The Tune, despite its flaws, is one of the most fun, exciting animated features out there. Whether you like it or not will certainly depend on whether you appreciate Plympton’s unique style but few could fail to acknowledge the achievement of a feature film completely animated by one man. Wonderfully, there was better yet to come from Plympton.

FURTHER WATCHING: Given The Tune’s use of a handful of short films within the body of its narrative, this is perhaps the best time to recommend Plympton’s fantastic catalogue of shorts which range from gloriously grotesque to wonderfully whimsical and fantastically filthy. Oscar nominees Your Face and Guard Dog are both good entry points, while those wanting something a bit racier might want to check out Sex and Violence, a series of short vignettes based around the titular taboos.


The visual stop-motion masterpiece that is The Nightmare Before Christmas has become one of the biggest crossover hits in animation history. Frustratingly, most people also believe it was directed by Tim Burton. Burton, of course, deserves credit since he created the idea for and look of the film but the beautiful direction came courtesy of the underrated Henry Selick, whose subsequent work has often been attributed to Burton thanks to the everpresent ‘From the director of The Nightmare Before Christmas‘ taglines. Of Burton, Selick said ‘It’s as if he laid the egg and I sat on it and hatched it’.

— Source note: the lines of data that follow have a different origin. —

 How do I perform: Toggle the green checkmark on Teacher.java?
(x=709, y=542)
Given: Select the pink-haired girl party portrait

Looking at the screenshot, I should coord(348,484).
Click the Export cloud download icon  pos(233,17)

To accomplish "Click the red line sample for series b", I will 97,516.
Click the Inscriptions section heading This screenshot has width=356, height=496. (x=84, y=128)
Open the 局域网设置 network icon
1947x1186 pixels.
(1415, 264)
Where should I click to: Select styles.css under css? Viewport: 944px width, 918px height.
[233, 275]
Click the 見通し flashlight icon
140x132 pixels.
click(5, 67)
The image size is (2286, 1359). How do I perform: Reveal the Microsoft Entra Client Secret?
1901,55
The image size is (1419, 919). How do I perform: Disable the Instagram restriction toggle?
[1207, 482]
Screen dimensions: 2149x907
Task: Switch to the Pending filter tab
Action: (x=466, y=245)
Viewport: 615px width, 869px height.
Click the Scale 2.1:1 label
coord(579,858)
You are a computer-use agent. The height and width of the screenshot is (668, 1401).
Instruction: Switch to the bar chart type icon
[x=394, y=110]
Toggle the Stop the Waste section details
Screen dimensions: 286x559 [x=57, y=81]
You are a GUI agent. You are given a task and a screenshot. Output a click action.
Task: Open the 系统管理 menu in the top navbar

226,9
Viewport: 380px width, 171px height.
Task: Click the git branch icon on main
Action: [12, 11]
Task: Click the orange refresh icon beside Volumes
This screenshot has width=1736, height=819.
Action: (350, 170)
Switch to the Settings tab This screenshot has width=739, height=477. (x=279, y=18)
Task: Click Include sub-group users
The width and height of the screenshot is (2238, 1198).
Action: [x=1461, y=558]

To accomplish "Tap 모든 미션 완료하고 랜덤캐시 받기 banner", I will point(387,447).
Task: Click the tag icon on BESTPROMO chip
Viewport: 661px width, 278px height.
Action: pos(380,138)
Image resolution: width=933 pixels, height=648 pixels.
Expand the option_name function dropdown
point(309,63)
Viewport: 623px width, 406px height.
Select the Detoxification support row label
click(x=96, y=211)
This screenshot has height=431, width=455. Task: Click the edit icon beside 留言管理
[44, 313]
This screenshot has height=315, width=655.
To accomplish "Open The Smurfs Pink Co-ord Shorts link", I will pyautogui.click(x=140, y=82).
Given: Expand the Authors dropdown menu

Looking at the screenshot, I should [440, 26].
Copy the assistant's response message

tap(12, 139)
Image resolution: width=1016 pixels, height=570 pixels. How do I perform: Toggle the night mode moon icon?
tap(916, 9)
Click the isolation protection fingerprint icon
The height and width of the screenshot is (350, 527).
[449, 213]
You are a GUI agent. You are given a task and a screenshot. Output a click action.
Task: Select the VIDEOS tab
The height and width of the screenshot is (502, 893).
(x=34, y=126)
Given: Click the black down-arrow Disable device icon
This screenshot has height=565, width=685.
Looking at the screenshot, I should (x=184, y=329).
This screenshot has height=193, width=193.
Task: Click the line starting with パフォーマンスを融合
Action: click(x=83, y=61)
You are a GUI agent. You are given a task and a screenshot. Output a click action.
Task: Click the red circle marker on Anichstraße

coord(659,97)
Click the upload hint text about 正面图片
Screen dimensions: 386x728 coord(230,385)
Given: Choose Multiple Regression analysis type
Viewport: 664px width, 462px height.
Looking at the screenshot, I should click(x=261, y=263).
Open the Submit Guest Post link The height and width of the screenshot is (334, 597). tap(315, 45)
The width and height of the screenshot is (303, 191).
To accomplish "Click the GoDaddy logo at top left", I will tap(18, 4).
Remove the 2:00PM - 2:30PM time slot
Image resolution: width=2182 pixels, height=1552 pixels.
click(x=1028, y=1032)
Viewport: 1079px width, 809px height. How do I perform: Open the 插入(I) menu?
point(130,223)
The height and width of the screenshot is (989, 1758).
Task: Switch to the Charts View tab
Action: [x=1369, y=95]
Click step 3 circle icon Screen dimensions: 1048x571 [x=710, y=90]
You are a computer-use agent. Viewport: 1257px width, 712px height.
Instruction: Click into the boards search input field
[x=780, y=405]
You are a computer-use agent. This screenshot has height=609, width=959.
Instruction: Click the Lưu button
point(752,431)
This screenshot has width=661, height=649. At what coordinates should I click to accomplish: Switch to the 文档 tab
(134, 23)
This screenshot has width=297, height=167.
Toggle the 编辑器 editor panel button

The film’s wonderful screenplay, in which the Pumpkin King of Halloween town grows tired of his lot in life and inadvertently stumbles upon Christmas Town, a holiday that he first tries to share in and then outright hijacks, was written in collaboration with Burton by Caroline Thompson and Michael McDowell, who previously worked on screenplay’s for Burton’s Beetlejuice and Edward Scissorhands. But even more crucial than the script are the marvellous songs by Danny Elfman. Elfman claimed writing the songs for the film was one of the easiest assignments of his life and this natural flowing process is obvious on the screen, with unforgettable numbers like ‘What’s This?’, ‘Kidnap the Sandy Claws’ and ‘This is Halloween’ perfectly capturing the spirit and look of the project in musical terms.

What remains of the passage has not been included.